Certo, nessuno può dire: « Io sono la Chiesa »; ognuno può e deve dire: « Noi siamo "la" Chiesa », "quella unica Chiesa".
E questo « noi » non è, a sua volta, un gruppo che si isola, ma che si mantiene piuttosto all’interno della comunità intera di tutti i membri di Cristo, quelli viventi e quelli morti.
Ed è così che un gruppo può davvero dire: « Noi siamo Chiesa ». La Chiesa è qui, in questo « noi » aperto, che apre frontiere (sociali e politiche, ma anche le frontiere tra cielo e terra).

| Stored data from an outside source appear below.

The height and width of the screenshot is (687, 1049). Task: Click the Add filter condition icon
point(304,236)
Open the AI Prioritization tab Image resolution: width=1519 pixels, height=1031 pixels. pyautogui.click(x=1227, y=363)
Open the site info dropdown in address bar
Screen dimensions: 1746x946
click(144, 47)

Noi siamo la Chiesa: da questo è cresciuta la corresponsabilità e anche la possibilità di collaborare in prima persona; da ciò è risultato anche, di conseguenza, un diritto alla critica, la quale però deve sempre essere prima di tutto autocritica.
La Chiesa, infatti — ripetiamolo — non è « da qualche parte », non è « qualcun altro »: siamo proprio noi.
Siamo noi - la Chiesa - ma in qualità di "figli adottivi e rigenerati" mediante il Battesimo e come il quarto Comandamento ci dice di onorare i genitori, così anche noi, in qualità di figli, dobbiamo onorare la Chiesa che è Madre e dove solo  in Essa si adora davvero il Padre, che ci ha creati, il Figlio che ci ha rigenerati e redenti, e lo Spirito Santo che rende vivi i Sacramenti, la Parola e la varietà di Carismi, sigillo stesso della dottrina di questa Madre."